Уважаемые читатели! По этому адресу находится архив публикаций петербургской редакции «Новой газеты».
Читайте наши свежие материалы на сайте федеральной «Новой газеты»

Реформация, которой не было

8 декабря 2008 10:00

Патриарх Алексий II и его возможный преемник, митрополит Санкт-Петербургский и Ладожский Владимир

Памяти Патриарха Московского и всея Руси Алексия (Ридигера)


Патриарх Алексий II и его возможный преемник, митрополит Санкт-Петербургский и Ладожский Владимир


Восемь лет назад в деревеньке с хорошим названием Ильичево Патриарх Алексий II освящал местную церковь. В происходившем, несмотря на общую благолепную картину, заключались некоторые смущение и соблазн — ведь церковь находилась на дачном участке, за высоким глухим забором, и была рассчитана, по сути, на двух прихожан — хозяина и хозяйку дома, а также на их гостей.
Мне посчастливилось быть среди гостей, и я с удовольствием созерцал и новенький коттедж в псевдославянском стиле, и вымощенные узорчатой плиткой аллеи в саду, и альпийские горки, и гипсового витязя на такой же гипсовой лошадке, бросающего богатырскую тень на английский газон, и, наконец, саму церковь — невысокую и остроглавую, золотисто-белую, своей воздушностью очень напоминающую пружину или ракету.
Патриарх уже прибыл, и его старческий голос отчетливо слышался под сводами дачной церкви. Он пел: «Освящается храм сей…» Само его появление в этом далеком от столицы поселке следовало воспринимать как чудо — тем более что хозяин и хозяйка лишь мило отшучивались, когда их спрашивали, как им удалось заполучить к себе на дачу святейшего владыку. Таким же чудом был и их белокаменный терем — один из первых коттеджей в этих местах. Он брезгливо стоял в стороне от остальных домов, типичных представителей серой бревенчатой России. Эти дома казались пустыми и полуразрушенными, хотя при более пристальном разглядывании выяснялось, что и в этих избушках на курьих ножках кто-то живет.
Церковная служба между тем продолжалась, а в часовне рядом с храмом незнакомый священник, приехавший вместе с патриархом, принимал исповедь. Видимо, отпущение грехов должно было предшествовать фуршету, который запланировали после церемонии освящения. Вместе с другими праздными гостями я зашел в часовню, и мы стали поочередно шептаться с батюшкой о наших грехах и преклонять головы под епитрахиль. Когда дошла очередь до меня, я перечислил скороговоркой все свои прегрешения, и в тот момент, когда священник уже собирался перекрестить меня, остановил его вопросом:
— Батюшка, вы видели эти дома — там, за забором?
Исповедник нахмурился:
— Это ты к чему, сын мой?
— А к тому, какие они старые, грязные... Разве церковь может быть богатой в нищей стране? Разве это — по-христиански?
Священник посмотрел на меня неодобрительно:
— Это в тебе зависть говорит. Нехорошо это. Большевики тоже с таких мыслей начинали. Покаяться тебе в этом надо.
И он сделал жест, приглашающий меня под всю ту же епитрахиль.

> Условия задания:
(1) В какой деревне, согласно тексту о дачной церкви, Патриарх Алексий II освящал церковь?
(2) Допишите текст о дачной церкви, продолжив его после последней фразы.

> Записи элементов интерфейса:
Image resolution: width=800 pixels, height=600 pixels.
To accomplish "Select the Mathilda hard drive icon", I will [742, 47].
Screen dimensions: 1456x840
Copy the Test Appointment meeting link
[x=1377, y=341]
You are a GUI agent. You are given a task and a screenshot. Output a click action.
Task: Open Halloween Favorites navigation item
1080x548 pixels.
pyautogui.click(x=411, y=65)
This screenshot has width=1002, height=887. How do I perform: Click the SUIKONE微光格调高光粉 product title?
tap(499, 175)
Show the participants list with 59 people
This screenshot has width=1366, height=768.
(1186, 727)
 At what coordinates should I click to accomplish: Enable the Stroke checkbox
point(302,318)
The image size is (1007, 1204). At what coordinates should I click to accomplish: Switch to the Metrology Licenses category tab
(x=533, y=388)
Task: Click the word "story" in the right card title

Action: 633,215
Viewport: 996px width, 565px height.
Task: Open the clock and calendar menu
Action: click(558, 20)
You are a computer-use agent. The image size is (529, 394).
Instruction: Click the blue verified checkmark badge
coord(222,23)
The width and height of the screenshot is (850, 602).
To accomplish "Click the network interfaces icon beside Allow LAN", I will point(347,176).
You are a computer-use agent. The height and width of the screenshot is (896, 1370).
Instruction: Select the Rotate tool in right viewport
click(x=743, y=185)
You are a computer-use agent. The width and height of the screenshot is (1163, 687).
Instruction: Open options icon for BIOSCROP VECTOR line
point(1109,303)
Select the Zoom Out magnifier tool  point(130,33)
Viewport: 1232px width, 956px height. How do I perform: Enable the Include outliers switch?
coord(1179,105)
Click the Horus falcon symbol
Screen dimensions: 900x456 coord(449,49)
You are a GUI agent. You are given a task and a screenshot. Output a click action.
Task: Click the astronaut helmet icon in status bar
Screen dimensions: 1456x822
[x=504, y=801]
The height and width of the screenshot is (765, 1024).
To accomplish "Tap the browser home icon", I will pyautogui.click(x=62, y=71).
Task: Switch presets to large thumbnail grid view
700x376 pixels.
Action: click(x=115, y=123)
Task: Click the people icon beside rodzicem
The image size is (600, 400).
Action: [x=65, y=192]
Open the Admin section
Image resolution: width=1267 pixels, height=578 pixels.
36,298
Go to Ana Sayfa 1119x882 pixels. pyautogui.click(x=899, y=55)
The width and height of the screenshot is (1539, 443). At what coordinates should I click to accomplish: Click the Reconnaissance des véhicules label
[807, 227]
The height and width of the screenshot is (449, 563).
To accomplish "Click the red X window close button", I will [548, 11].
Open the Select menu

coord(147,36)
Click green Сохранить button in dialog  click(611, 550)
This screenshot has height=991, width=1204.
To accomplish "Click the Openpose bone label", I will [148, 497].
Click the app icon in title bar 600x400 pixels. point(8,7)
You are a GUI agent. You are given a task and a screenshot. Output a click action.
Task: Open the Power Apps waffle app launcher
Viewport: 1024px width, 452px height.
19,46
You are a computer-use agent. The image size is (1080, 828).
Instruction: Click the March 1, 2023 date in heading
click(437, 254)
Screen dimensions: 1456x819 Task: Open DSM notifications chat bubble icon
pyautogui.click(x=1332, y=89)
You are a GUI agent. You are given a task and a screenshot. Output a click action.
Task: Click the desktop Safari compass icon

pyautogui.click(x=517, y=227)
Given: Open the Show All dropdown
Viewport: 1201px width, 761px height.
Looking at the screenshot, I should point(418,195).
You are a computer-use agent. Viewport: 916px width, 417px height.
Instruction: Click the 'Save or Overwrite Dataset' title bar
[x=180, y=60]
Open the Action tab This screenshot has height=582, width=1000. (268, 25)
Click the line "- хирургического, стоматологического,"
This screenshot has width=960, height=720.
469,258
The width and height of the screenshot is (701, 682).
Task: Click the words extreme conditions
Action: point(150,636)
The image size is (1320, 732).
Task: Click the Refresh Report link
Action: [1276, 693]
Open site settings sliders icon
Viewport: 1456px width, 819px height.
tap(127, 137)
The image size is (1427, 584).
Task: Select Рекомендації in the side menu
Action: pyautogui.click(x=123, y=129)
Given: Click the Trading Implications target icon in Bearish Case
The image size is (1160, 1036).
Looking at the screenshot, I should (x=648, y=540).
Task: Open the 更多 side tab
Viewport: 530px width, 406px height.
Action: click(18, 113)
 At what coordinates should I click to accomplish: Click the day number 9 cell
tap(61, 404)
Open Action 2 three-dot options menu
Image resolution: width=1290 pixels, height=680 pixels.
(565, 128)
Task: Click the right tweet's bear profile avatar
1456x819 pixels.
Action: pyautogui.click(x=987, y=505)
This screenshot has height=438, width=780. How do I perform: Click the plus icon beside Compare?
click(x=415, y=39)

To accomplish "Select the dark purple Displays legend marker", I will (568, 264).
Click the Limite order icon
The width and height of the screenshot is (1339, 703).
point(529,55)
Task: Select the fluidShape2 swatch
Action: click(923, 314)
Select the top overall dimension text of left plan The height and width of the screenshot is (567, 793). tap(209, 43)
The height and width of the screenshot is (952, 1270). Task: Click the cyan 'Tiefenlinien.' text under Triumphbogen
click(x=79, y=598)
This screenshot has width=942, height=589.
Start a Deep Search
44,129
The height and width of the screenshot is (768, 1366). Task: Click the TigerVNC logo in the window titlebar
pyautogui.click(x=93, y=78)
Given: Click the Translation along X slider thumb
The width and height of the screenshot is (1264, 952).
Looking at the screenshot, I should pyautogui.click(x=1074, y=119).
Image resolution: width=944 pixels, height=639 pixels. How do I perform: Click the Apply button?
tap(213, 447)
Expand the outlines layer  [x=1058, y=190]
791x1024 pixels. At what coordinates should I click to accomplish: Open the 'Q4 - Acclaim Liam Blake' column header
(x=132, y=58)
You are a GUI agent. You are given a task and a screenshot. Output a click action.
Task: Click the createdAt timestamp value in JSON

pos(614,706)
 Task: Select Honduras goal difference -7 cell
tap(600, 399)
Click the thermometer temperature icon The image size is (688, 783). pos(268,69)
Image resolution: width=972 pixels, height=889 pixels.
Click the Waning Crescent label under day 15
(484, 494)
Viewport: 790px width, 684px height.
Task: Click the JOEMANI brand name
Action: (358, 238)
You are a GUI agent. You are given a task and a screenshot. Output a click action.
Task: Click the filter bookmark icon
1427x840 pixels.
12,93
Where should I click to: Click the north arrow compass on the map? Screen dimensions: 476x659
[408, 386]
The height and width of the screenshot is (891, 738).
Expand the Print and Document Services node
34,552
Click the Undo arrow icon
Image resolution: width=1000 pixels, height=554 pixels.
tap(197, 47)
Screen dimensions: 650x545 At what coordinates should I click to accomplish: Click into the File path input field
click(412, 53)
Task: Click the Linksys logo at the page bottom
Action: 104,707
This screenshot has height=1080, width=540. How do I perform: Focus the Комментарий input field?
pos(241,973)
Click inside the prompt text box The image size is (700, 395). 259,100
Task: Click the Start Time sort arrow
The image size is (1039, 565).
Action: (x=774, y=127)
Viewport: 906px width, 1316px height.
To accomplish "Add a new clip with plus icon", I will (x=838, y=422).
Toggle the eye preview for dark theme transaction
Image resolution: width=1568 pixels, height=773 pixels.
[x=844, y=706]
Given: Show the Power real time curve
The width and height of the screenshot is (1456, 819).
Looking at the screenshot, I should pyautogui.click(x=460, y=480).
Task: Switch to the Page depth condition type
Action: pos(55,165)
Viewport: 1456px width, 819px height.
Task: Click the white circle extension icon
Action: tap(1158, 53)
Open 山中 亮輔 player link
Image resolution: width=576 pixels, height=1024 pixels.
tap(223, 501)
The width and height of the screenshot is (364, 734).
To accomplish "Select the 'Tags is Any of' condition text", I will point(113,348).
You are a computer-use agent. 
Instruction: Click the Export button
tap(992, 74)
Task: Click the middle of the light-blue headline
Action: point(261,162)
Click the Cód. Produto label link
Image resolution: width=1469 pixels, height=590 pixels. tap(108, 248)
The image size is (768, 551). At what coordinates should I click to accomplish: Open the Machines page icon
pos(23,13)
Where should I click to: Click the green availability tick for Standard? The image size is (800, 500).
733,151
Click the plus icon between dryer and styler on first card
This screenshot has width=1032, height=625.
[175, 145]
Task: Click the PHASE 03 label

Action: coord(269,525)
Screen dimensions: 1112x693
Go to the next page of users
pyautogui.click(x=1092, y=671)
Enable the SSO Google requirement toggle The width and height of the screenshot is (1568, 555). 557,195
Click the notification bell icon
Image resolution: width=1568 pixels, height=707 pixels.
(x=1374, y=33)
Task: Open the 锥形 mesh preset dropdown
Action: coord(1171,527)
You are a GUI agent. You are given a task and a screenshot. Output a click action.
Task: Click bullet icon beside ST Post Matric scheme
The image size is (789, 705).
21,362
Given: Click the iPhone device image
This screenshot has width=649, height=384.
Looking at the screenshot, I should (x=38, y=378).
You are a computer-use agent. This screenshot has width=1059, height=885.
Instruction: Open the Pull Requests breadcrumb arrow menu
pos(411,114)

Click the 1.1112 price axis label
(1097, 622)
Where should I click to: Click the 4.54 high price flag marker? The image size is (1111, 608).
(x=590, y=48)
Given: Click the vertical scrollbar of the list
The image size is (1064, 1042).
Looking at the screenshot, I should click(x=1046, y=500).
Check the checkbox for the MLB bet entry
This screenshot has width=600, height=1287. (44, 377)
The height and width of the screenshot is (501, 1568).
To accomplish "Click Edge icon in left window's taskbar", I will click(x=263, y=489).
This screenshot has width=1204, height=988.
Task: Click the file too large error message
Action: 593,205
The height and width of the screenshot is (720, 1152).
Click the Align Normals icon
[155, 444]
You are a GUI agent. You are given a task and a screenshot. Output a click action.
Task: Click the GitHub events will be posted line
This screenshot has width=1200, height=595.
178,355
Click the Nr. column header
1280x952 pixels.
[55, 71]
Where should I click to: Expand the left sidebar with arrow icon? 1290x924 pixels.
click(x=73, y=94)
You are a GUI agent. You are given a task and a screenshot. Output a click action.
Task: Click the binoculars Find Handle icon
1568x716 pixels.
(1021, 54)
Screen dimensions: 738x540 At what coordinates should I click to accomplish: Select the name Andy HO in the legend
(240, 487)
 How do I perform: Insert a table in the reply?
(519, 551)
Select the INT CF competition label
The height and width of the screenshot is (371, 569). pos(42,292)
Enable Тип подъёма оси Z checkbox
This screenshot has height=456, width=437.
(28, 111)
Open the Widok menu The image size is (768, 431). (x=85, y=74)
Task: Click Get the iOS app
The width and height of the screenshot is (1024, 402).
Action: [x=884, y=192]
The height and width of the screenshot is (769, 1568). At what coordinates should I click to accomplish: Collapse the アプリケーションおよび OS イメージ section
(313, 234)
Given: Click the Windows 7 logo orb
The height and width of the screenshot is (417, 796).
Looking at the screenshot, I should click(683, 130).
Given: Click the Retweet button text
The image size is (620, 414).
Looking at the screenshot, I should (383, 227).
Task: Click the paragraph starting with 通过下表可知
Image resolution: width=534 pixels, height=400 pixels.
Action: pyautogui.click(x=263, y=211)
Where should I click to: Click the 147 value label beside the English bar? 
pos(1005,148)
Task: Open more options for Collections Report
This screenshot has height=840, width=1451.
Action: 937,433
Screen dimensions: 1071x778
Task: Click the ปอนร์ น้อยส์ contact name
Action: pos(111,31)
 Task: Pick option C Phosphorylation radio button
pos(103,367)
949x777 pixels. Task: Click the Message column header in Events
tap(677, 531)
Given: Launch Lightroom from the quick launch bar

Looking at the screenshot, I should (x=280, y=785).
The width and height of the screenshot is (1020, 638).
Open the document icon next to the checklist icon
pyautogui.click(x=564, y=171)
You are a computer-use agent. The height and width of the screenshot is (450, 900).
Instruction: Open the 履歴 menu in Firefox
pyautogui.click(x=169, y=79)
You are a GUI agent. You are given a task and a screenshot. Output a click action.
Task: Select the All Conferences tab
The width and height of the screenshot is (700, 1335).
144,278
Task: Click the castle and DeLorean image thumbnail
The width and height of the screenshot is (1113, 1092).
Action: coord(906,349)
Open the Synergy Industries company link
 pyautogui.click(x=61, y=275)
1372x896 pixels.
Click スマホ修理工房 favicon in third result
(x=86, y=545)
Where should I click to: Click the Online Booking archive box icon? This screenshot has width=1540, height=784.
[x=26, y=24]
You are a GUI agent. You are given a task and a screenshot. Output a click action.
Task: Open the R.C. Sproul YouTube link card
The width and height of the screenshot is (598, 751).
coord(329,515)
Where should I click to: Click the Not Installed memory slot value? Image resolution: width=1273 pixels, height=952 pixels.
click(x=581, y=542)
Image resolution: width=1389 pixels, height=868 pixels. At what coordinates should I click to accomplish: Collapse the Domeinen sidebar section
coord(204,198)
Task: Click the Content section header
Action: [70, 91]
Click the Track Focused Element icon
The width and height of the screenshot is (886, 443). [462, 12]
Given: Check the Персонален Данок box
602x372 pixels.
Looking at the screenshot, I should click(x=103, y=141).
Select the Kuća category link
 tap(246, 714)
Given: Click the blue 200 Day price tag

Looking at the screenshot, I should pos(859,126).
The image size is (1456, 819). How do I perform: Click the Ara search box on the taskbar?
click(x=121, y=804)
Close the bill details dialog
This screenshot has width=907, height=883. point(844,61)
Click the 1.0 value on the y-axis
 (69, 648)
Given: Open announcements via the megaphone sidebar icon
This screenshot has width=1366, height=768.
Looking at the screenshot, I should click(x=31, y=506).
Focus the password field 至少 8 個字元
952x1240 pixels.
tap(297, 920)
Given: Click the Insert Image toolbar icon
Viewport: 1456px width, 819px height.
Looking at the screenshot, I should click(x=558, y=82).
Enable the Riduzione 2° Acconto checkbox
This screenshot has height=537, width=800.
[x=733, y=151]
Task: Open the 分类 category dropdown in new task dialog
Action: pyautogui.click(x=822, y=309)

> Ответы:
(1) В деревне Ильичево.

(2)
— Каешься?
Я чувствовал себя как натянутая струна: поклонишься — порвешься. То, что я хотел спросить почти в шутку, обернулось вдруг чем-то серьезным, чуть ли не обвинением в ереси. И я помотал головой и отошел в сторону.
С тех пор прошло, как я уже сказал, восемь лет, и я, узнав о недавней кончине Алексея Ридигера, с удивлением ловлю себя на мысли, что не склонен больше строго судить патриарха ни за тот частный храм за высоким забором, ни за беспошлинную торговлю водкой и сигаретами, ни за окропленные святой водой мерседесы, ни за дружбу с русскими кесарями — словом, за все то, о чем много писали и говорили в прессе. Хотя все перечисленное и продолжает вызывать во мне отторжение, фигура самого Святейшего представляется мне скорее трагической. Тем более сейчас, когда он ушел от нас к Отцу, в Доме которого обителей много, и где и ему, конечно же, найдется место.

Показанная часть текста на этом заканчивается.